Then you left Christianity for the wrong reasons. Please come back to faith.
The foundation of slavery as a moral practice rests on the concept of the fundamental inequality of human beings, and that it is both right and good to treat some people as less than human. From the outset, I can say with confidence that the Bible teaches no such thing. The Bible teaches that all humans are made in the image of God and endowed with the dignity that status confers. It teaches that all humans are endowed with this inalienable sanctity of incalculable worth and dignity. As such, owning another human being and treating them like property is contrary to the value God has made inherent in every individual of the human race.
Dr. Craig Blomberg rightly assures us that "the most important matter is [in what the Bible] actually says, and there is not a single text anywhere in the Bible that commands slavery."

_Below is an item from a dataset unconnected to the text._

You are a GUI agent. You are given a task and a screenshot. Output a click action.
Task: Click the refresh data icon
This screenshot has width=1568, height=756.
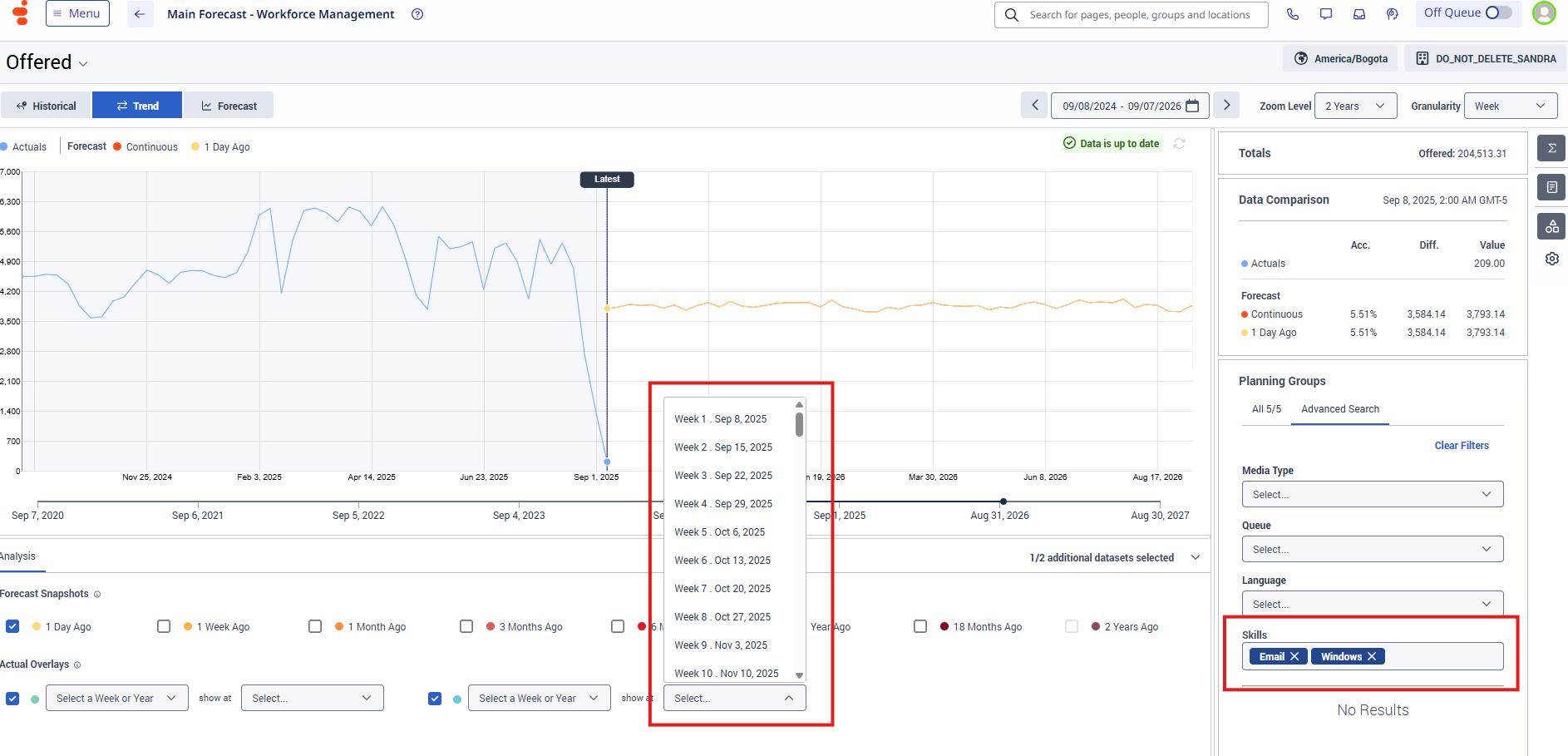coord(1179,143)
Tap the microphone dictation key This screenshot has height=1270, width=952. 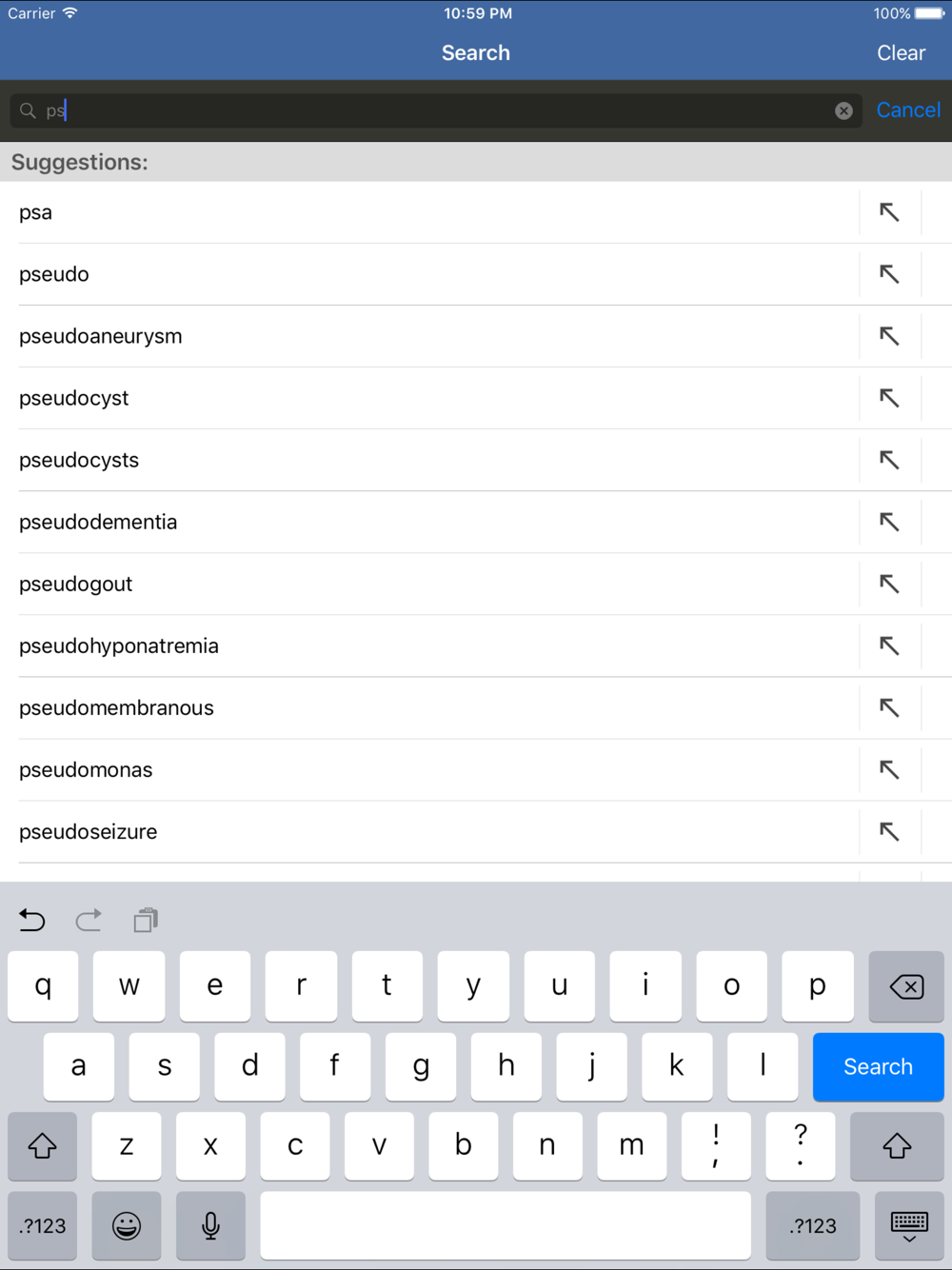(210, 1225)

Words change in their meaning through the eras. Slavery in the ancient world didn't mean what slavery means to us. With this accusation we need to distinguish between what we as moderns mean by "slavery" and what the ancients meant by slavery. Dr. Paul Wright, the president of Jerusalem University College, says, "When we think of slavery, the first thing that comes to mind is either slavery in the pre-Civil War U.S. or slavery as we hear it in places of the modern Middle East (via ISIS or such groups).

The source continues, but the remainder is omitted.